Materiale dell'esercizio

>>>>

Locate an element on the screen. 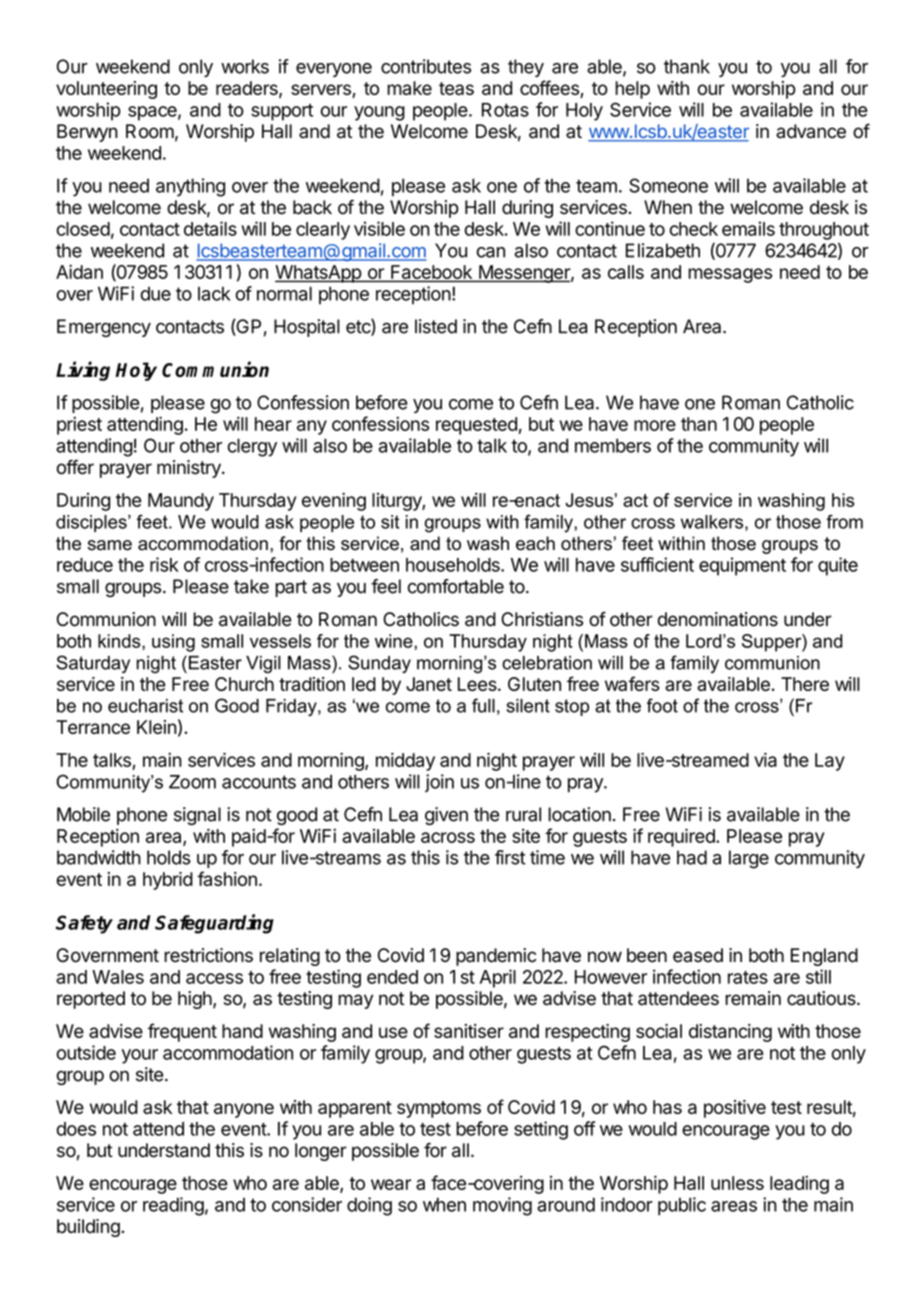 This screenshot has height=1308, width=924. teas is located at coordinates (456, 88).
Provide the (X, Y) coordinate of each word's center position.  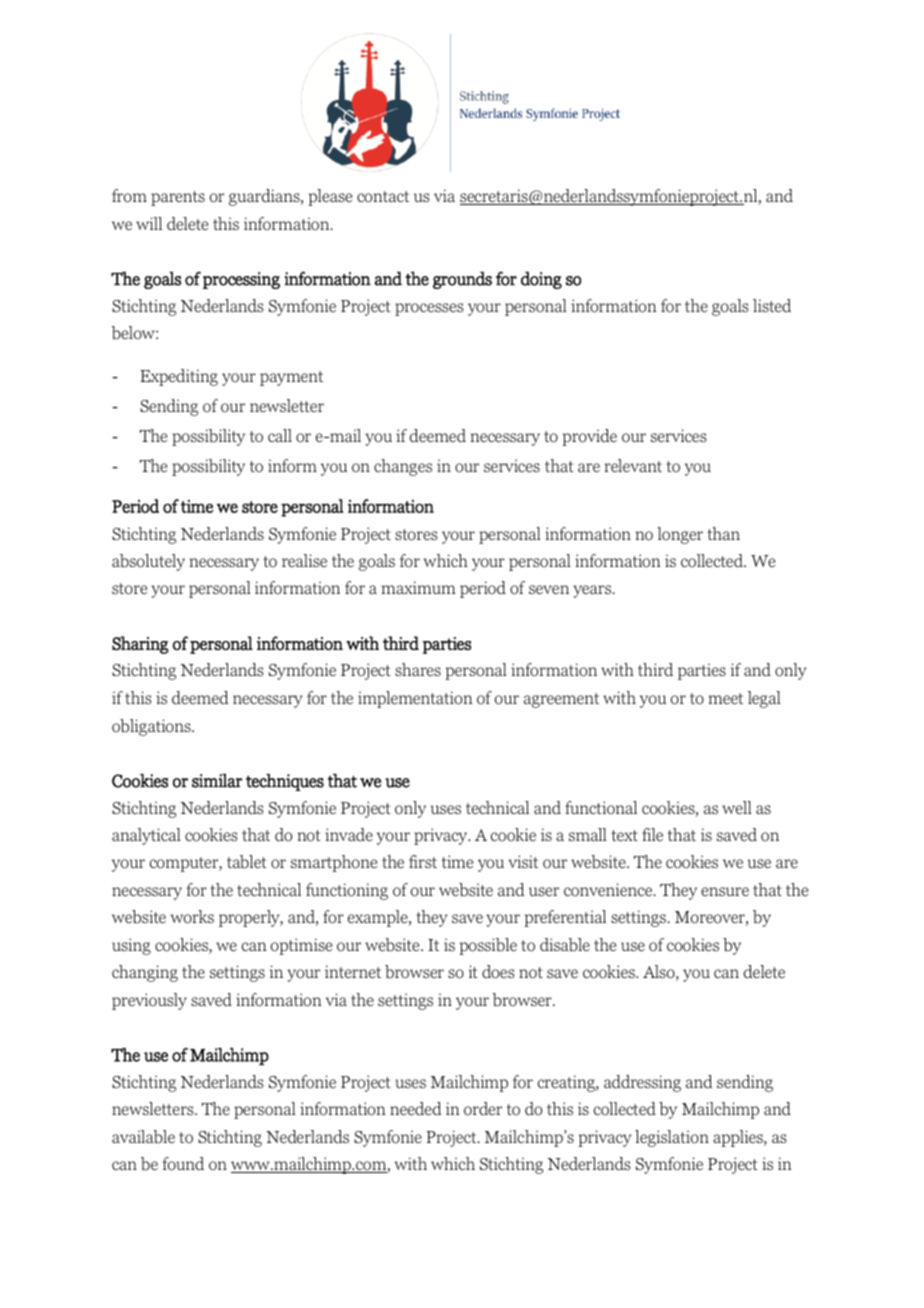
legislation (672, 1138)
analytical (146, 836)
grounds (462, 280)
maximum (419, 587)
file (652, 834)
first (423, 861)
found (183, 1164)
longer (680, 535)
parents (178, 198)
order (483, 1109)
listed (772, 305)
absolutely (148, 562)
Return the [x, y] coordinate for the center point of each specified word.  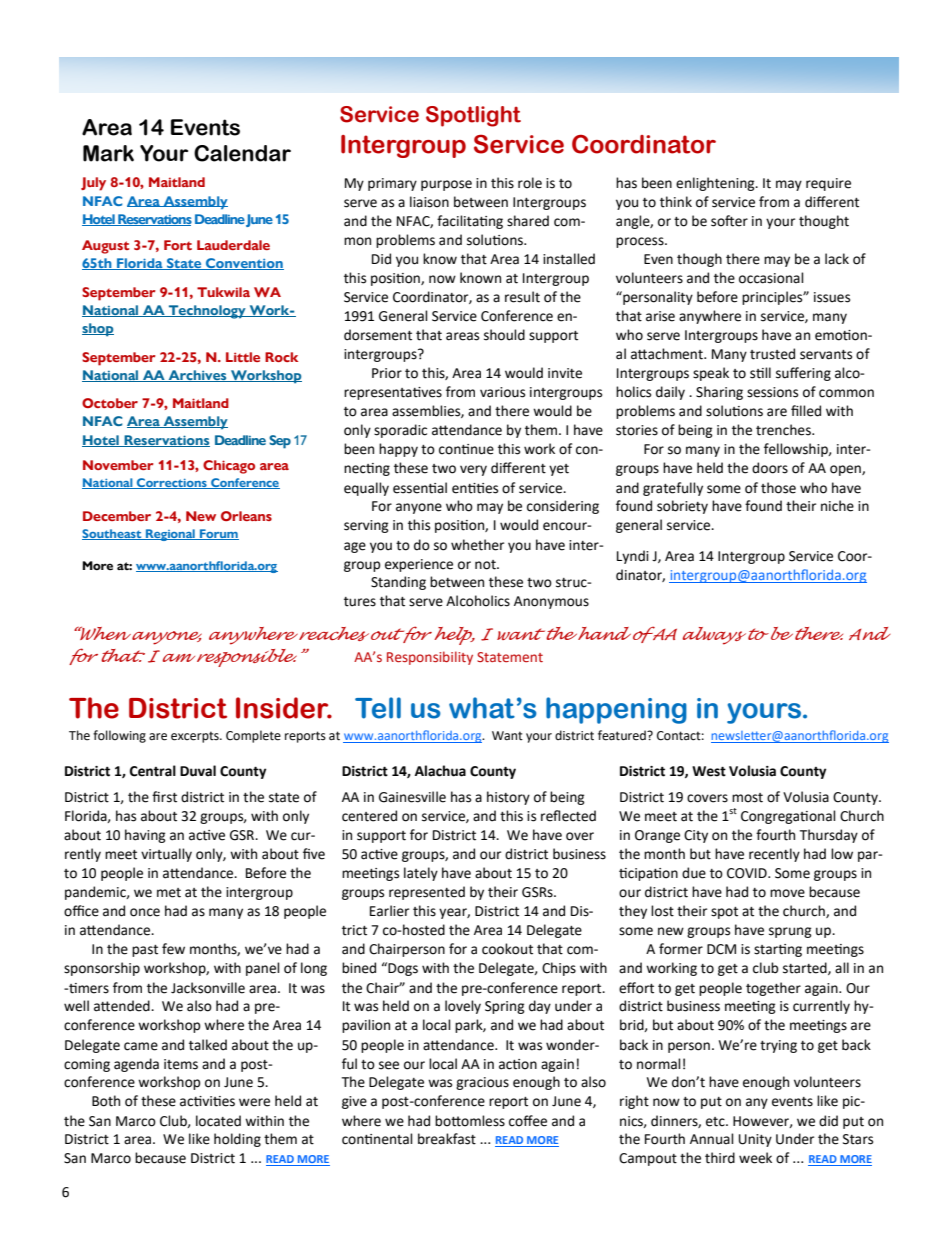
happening [616, 710]
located [218, 1121]
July [93, 184]
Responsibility [430, 658]
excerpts [196, 737]
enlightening [716, 184]
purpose [446, 185]
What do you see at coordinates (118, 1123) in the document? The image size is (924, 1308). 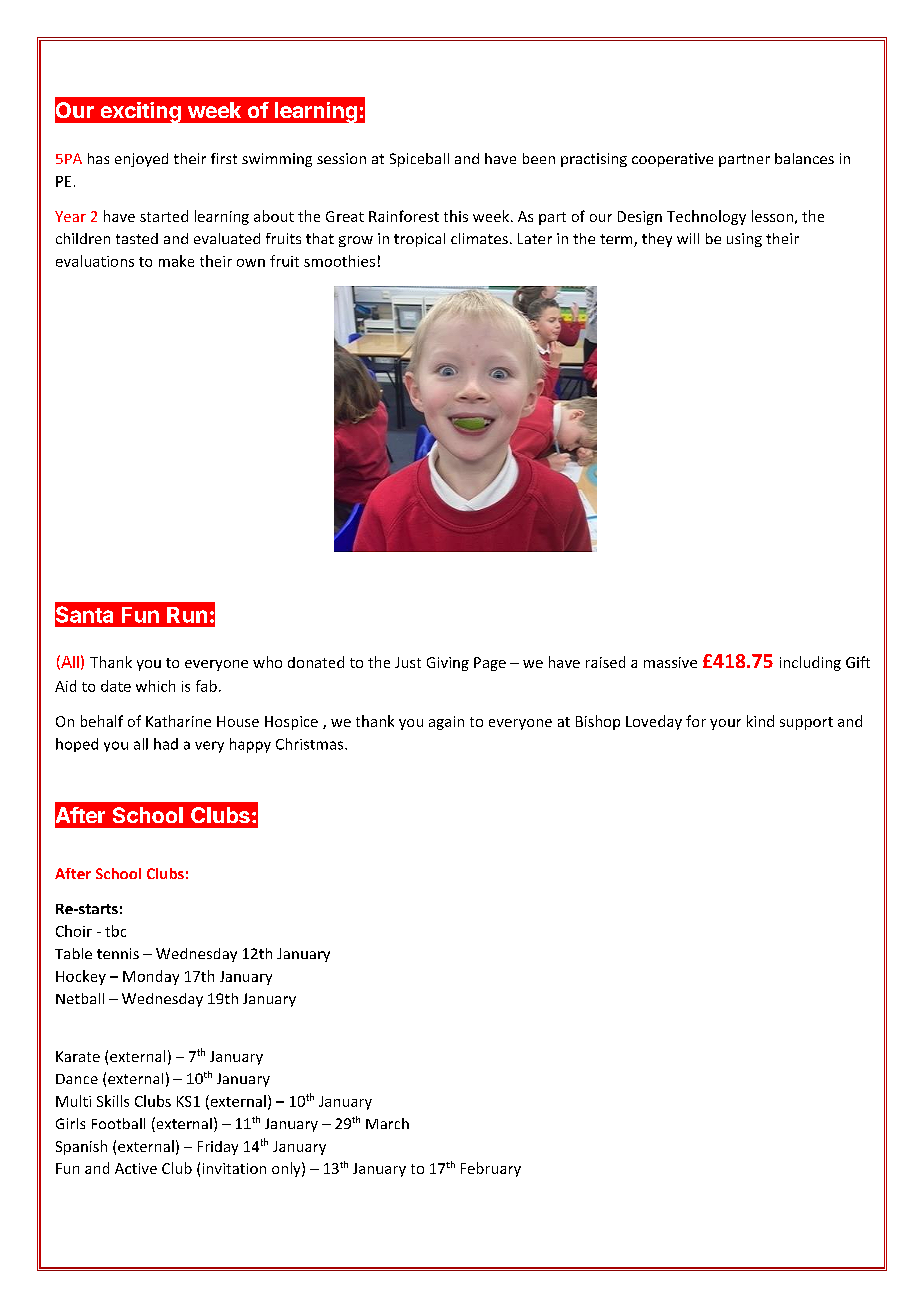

<<<<

Consegna
Riporta senza modifiche tutto il materiale dalla riga che contiene "analytical (146, 836)" fino alla fine, includendo sia la prima sia l'ultima riga. Nella risposta ometti le immagini.

Risposta scritta
analytical (146, 836)
grounds (462, 280)
maximum (419, 587)
file (652, 834)
first (423, 861)
found (183, 1164)
longer (680, 535)
parents (178, 198)
order (483, 1109)
listed (772, 305)
absolutely (148, 562)
Return the [x, y] coordinate for the center point of each specified word.  
happening [616, 710]
located [218, 1121]
July [93, 184]
Responsibility [430, 658]
excerpts [196, 737]
enlightening [716, 184]
purpose [446, 185]
What do you see at coordinates (118, 1123) in the document? The image size is (924, 1308). 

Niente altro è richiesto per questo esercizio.